Take Control of Your Health by Lowering Your LA Intake
As you can see, the evidence strongly suggests excessive LA is driving all the killer diseases today. The solution is simple though. Just lower your LA intake. There’s an easy way to do this. You don’t have to send all your food out for analysis. Simply use an online nutritional calculator such as Chronometer to calculate your daily intake.

Chronometer will tell you how much omega-6 you’re getting from your food down to the 10th of a gram, and you can assume 90% of that is LA. Again, anything over 10 grams is likely to cause problems. Since there’s no downside to limiting your LA, you’ll want to keep it as low as possible, which you do by avoiding high-LA foods.
Keep in mind you’ll never be able to get to zero, and you wouldn’t want to do that either. So, just what should you eat to keep your LA intake low? Goodrich summarizes his own diet:

“I eat mostly beef. I eat vegetables. I cook mostly in butter. I eat a little bit of fruit. I eat occasional grains. Occasionally I’ll have corn, a little bit of rice and potatoes. I’m mostly on a cyclical keto diet. Once you fix your metabolic system, then you can go back and forth a lot easier and I don’t see any reason to be on strict keto long term. I think [cyclical keto] is healthier.
They looked at a ketogenic diet in rodents and found they were protected. The reason they were protected is because they were able to burn HNE as fuel. But if you add a little bit more insulin into the system, then it turns off fat-burning and HNE goes out of the mitochondria and does more damage.”
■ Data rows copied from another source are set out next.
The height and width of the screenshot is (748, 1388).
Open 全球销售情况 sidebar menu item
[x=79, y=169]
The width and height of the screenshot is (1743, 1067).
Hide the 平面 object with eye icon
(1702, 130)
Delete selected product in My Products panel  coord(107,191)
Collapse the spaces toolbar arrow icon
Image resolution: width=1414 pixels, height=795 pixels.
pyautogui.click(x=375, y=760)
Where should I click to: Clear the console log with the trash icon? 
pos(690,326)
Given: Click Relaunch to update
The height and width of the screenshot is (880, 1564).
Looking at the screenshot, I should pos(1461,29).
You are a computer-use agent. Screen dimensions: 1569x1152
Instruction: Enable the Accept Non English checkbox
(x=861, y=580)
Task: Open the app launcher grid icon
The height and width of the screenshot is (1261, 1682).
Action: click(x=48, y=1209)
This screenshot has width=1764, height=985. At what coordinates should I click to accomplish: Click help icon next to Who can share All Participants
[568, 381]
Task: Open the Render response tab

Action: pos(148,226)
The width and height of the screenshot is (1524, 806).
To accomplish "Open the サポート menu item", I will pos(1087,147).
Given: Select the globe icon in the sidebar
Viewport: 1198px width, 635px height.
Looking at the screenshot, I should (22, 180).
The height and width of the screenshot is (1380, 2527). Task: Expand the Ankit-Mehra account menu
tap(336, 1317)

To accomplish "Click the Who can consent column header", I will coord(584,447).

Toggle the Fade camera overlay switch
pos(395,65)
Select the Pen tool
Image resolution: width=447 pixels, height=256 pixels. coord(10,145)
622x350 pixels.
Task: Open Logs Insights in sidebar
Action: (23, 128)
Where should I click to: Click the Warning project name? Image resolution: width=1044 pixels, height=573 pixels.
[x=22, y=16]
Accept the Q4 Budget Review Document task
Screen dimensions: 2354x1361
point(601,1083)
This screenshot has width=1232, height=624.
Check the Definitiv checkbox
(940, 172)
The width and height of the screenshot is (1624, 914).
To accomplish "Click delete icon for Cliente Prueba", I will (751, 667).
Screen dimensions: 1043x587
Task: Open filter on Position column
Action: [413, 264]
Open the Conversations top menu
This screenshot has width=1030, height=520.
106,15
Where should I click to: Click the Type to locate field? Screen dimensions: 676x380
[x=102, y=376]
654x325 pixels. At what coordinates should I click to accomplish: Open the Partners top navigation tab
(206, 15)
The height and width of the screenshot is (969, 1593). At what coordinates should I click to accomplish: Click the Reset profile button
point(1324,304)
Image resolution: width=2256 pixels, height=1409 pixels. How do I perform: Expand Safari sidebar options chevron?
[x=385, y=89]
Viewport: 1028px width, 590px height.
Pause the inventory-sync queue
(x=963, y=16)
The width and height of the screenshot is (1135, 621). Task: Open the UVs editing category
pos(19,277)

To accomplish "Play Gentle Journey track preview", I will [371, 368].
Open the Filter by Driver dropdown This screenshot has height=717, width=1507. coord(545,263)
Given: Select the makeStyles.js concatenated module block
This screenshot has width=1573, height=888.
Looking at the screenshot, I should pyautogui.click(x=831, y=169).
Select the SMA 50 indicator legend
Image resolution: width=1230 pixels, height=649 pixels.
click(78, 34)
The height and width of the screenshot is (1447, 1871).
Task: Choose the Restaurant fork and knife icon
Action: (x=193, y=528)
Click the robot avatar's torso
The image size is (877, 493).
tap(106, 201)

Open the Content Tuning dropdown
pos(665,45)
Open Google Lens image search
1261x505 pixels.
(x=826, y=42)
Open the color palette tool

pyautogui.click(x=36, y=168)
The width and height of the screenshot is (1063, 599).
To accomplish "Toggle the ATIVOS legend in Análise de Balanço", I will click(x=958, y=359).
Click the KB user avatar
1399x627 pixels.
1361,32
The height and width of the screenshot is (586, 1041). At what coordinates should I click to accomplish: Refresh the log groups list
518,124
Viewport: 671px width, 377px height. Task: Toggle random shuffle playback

This is yet another reason for working out in a fasted state, which Goodrich also recommends. “I think working on a fasted state is one of the most important health things that you can do, without question,” he says. Goodrich also points out that the reason a strict ketogenic diet can cause liver failure is due to the omega-6 fats in the diet. It’s crucial to make sure the fats you eat are actually healthy.

Goodrich is currently in the process of writing a book about this, as am I, in which all of this information will be laid out in even greater detail. In the meantime, you can learn more by visiting Goodrich’s blog, Yelling-Stop, or follow him on Twitter. In closing:

“I can’t say anything that you haven’t already said in this talk, honestly,” Goodrich says. “You want to eat like your ancestors ate because your ancestors were healthier and they were not eating industrial seed oils. They were not eating industrial processed carbs in high quantities.
They were making sure that they got lots of animal meat and animal fat and they were getting exercise. I mean, it doesn’t really matter what kind of exercise you’re doing, just as long as you’re doing it.
I think I have helped many people in many different ways by telling people this. And it’s typically a short conversation, like my girlfriend who cured her autoimmune disease, fibromyalgia. She’d been in constant pain for almost 30 years and it went away in a couple of weeks. I mean, that’s amazing, and it’s so simple to do.
This is, I believe, the fundamental problem with our modern health — this issue of LA. There are lots of other things that play into it. There’s no doubt about that, but that’s the fundamental thing. If you fix that, you can get away with doing a lot of other things that aren’t exactly optimal, but still be healthy.”